2022-02-16 Thread Paul Wise
On Wed, 2022-02-16 at 16:51 +, Simon McVittie wrote:

> If the maintainers of dak (our eternally overworked ftp team) want to
> pick up build logs as first-class artifacts produced by both failed
> and successful builds, they're welcome to do so (and then handling my
> prototype of test artifacts would be a matter of adding another glob
> pattern to be stored, for the tarball of artifacts that accompanies the
> log); but I don't want to block on them doing that, because that seems
> like a recipe for it never happening.

I have heard that they accept patches :)

> If you are trying to solve the problem "we cannot see into the logs of
> maintainer-built binaries that exist in the archive", I think a better
> answer to that would be to stop letting maintainer-built binaries into the
> archive, as the release team are already pushing us towards. That way,
> we don't have to worry about whether maintainers' build logs and/or test
> artifacts would be leaking personal or sensitive information that they
> would prefer not to have shared.

There are always going to be non-buildd binaries in the archive, since
Debian doesn't support autobuilding with non-default build profiles and
even if we had that there will likely always be the need for packages
to be manually bootstrapped.

There is already a (merged?) dak patch for dropping maintainer built
binaries after NEW processing, so we are close to completing this.

ISTR dropping all (not just NEW) maintainer built binaries by default
was decided to be unwanted and the NEW-only approach was preferred.
Personally I wanted to drop all maintainer built binaries by default,
with perhaps a .changes field for enabling accepting binaries.

> I'm reasonably sure that the sbuild configuration is the wrong place
> to specify what the artifacts are

I think that completely depends on the audiences and which artefacts
each of the audiences wants to look at. For some it will be.

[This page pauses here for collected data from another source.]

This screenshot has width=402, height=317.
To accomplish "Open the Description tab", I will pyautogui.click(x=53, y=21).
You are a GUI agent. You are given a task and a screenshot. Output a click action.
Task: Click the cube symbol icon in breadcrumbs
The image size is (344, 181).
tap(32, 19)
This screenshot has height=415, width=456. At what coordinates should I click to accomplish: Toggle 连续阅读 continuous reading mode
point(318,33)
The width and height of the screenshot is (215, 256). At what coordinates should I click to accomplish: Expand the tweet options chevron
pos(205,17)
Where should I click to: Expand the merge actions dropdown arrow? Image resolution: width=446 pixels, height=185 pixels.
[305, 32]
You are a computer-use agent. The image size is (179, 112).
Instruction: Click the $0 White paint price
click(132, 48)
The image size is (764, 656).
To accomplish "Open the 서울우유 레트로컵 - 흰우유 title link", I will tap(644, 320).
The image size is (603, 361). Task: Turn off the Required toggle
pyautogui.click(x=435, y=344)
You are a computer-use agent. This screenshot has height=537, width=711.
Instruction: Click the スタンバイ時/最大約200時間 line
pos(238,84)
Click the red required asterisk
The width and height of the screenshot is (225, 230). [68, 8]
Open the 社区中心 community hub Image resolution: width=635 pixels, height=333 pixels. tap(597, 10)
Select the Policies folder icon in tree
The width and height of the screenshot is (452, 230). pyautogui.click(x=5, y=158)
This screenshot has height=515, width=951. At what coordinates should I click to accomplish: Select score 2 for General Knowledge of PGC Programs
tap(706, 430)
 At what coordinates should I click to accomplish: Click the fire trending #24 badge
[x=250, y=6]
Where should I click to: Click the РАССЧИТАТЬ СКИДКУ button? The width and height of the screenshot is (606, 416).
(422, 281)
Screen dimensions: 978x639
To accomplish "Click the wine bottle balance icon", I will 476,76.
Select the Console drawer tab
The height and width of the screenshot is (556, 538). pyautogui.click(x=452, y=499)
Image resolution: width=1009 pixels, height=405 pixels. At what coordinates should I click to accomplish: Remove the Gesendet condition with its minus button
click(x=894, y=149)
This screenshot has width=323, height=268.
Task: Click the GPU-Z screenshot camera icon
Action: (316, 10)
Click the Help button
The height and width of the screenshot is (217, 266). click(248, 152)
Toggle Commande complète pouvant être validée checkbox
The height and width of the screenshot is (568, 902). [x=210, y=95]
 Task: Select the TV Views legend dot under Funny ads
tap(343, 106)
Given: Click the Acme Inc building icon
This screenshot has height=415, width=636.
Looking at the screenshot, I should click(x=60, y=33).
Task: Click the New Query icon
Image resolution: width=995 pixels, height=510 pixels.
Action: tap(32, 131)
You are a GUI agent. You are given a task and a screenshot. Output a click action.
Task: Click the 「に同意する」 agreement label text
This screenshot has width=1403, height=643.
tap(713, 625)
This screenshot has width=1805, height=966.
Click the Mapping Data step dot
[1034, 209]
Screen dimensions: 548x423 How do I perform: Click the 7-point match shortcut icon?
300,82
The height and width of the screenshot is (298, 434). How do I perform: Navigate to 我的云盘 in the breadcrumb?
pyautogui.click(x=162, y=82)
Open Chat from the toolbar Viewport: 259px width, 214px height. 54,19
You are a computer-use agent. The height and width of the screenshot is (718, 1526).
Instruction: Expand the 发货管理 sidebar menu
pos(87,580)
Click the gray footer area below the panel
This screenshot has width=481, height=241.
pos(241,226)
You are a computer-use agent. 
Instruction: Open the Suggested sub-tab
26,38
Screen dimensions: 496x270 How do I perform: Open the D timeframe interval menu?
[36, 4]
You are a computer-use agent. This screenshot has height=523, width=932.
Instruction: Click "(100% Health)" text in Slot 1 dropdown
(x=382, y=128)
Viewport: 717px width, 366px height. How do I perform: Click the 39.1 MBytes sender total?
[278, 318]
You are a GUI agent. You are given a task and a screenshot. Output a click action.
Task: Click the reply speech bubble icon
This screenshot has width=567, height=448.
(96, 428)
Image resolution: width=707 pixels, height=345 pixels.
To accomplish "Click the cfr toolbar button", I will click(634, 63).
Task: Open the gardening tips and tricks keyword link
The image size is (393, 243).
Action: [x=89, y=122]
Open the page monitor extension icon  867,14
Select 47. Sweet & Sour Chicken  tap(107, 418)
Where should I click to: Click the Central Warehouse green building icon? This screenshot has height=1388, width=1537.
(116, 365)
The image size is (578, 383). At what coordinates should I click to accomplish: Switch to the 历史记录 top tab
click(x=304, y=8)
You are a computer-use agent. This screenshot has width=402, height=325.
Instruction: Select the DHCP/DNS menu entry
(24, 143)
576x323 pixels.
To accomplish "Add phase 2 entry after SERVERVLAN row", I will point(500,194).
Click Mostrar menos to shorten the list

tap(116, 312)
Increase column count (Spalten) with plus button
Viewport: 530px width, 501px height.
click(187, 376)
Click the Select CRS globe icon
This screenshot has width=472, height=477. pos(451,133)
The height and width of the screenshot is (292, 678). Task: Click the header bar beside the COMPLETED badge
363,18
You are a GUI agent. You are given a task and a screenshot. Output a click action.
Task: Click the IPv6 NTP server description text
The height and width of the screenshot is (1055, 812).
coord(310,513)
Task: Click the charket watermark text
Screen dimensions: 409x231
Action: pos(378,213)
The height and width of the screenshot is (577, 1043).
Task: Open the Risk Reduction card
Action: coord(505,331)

> If the other groups get a benefit from this too, then that's a welcome
> bonus, but I think solving it for individual package maintainers and
> ignoring everyone else would be a net improvement.

I think that package maintainers are indeed the primary need for this
feature but that the other audiences shouldn't be ignored.

> Perhaps it would make sense to have a hybrid of what I prototyped, and
> something more like substvars:
...
> What I definitely want to avoid is a system that requires collecting
> the artifacts imperatively rather than declaratively, e.g. converting

Sounds good.

> I think those are a non-starter: as a maintainer of an individual package,
> I do not want to have to ask the Debian sysadmins' permission to collect
> test results (or, worse, ask the sbuild maintainer's permission and then
> wait 2 years for the change to be in a stable release).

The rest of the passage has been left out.